Viterbo – “Fondamentale stabilire un’identità culturale forte, un’identità culturale di popolo che faccia sentire tutti gli abitanti della regione parte integrante di un’unica comunità di persone, senza distinzione alcuna. La riforma delle province non può limitarsi a un passaggio di deleghe e competenze, ma deve essere il momento per riflettere e definire l’anima della nostra regione, l’identità culturale del Lazio”.
A dichiararlo è Riccardo Valentini, vice capogruppo del Pd al consiglio regionale del Lazio, durante il suo intervento alla direzione regionale del Partito democratico.

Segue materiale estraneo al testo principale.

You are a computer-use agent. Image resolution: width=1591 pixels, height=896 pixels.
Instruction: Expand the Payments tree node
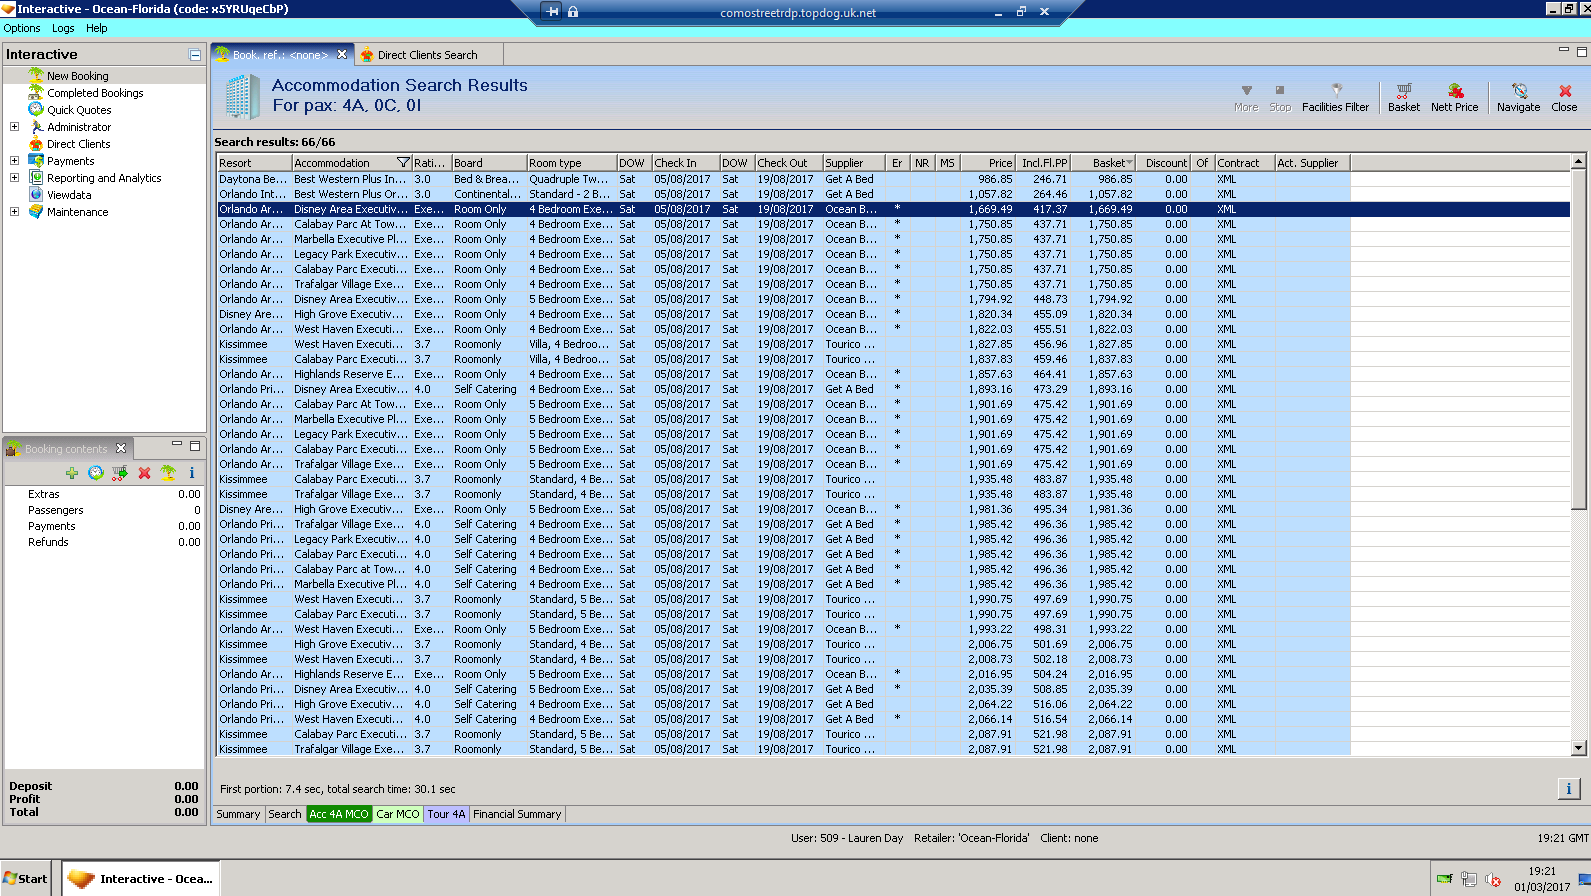click(14, 161)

“Un altro aspetto che deve essere messo nero su bianco a chiare lettere – ha poi proseguito Valentini – è il principio di sussidiarietà tra i vari territori. Il problema di un territorio è un problema per tutti i territori della regione. Non riguarda uno soltanto, ma tutti noi.
Le strategie di natura ambientale, infrastrutturale, agricola, culturale vanno progettate e realizzate guardando al Lazio come a un solo territorio. Ed è questa la strada – ha sottolineato il vicecapogruppo del Pd – che stiamo percorrendo assieme al presidente Nicola Zingaretti, portando il nome della nostra regione per il mondo, realizzando anche iniziative come Bellazio che puntano anche a descrivere un unico contesto territoriale, tante culture ma un solo filo conduttore che determina un’identità in cui tutti possano riconoscersi”.
Per quanto riguarda il Pd, Valentini ha poi evidenziato come “il partito resti un’importante cinghia di trasmissione tra i bisogni dei cittadini e le istituzioni che devono dare risposte rapide e concrete. E in tale direzione è necessaria la contaminazione con la società civile e le sue forze più positive.
Il partito – ha concluso infine Valentini – deve essere un laboratorio vivente al servizio del territorio. Per tornare ad essere quella forza che traeva linfa vitale dall’associazionismo e dalla ricerca, dal terzo settore e dal mondo del lavoro. Dalla tutela dell’ambiente in cui viviamo e dalla conquista di nuovi diritti”.